◆ Data records ◆
* * * * * * * * *

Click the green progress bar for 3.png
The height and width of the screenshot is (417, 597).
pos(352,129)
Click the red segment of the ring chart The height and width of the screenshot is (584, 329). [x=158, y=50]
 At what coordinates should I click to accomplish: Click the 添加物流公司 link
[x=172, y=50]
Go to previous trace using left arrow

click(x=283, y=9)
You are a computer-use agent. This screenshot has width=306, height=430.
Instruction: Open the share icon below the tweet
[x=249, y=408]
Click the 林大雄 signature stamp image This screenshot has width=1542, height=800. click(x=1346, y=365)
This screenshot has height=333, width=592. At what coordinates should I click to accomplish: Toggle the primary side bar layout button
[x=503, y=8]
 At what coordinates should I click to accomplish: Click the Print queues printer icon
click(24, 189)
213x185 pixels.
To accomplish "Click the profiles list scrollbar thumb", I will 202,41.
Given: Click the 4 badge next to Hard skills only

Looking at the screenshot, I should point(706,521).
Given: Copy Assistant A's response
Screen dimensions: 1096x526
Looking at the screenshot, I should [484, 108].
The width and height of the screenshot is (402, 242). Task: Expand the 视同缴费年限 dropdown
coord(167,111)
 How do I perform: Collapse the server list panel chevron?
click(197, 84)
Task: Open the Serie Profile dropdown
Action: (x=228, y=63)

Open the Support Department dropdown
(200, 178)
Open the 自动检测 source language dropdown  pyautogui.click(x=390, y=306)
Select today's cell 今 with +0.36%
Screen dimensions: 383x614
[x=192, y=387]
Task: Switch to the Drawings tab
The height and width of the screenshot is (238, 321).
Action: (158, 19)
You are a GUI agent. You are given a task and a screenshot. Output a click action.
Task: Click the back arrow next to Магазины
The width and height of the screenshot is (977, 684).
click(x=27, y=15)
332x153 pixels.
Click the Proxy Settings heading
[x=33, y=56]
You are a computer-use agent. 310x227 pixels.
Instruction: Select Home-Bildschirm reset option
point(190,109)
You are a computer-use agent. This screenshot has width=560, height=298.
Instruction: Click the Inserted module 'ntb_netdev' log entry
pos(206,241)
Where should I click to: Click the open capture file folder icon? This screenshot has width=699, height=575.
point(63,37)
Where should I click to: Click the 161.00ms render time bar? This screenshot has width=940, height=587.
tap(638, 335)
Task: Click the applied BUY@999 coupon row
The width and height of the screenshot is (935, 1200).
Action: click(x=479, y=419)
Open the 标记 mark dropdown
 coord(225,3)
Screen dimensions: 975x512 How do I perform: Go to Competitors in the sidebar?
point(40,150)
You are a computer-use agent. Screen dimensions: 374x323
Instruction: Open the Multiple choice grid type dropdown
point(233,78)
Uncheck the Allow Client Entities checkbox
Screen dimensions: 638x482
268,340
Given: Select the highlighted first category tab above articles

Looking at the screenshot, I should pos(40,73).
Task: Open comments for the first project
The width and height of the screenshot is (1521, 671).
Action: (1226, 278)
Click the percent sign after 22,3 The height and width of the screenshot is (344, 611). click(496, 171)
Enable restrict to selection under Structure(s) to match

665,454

* * * * * * * * *

◆ WHAT THIS TASK INVOLVES ◆
The answer should hold exactly the lines running from the one with "Open the 标记 mark dropdown" to the final line of the data, both ends counted.

◆ TASK SOLUTION ◆
Open the 标记 mark dropdown
 coord(225,3)
Screen dimensions: 975x512 How do I perform: Go to Competitors in the sidebar?
point(40,150)
You are a computer-use agent. Screen dimensions: 374x323
Instruction: Open the Multiple choice grid type dropdown
point(233,78)
Uncheck the Allow Client Entities checkbox
Screen dimensions: 638x482
268,340
Given: Select the highlighted first category tab above articles

Looking at the screenshot, I should pos(40,73).
Task: Open comments for the first project
The width and height of the screenshot is (1521, 671).
Action: (1226, 278)
Click the percent sign after 22,3 The height and width of the screenshot is (344, 611). click(496, 171)
Enable restrict to selection under Structure(s) to match

665,454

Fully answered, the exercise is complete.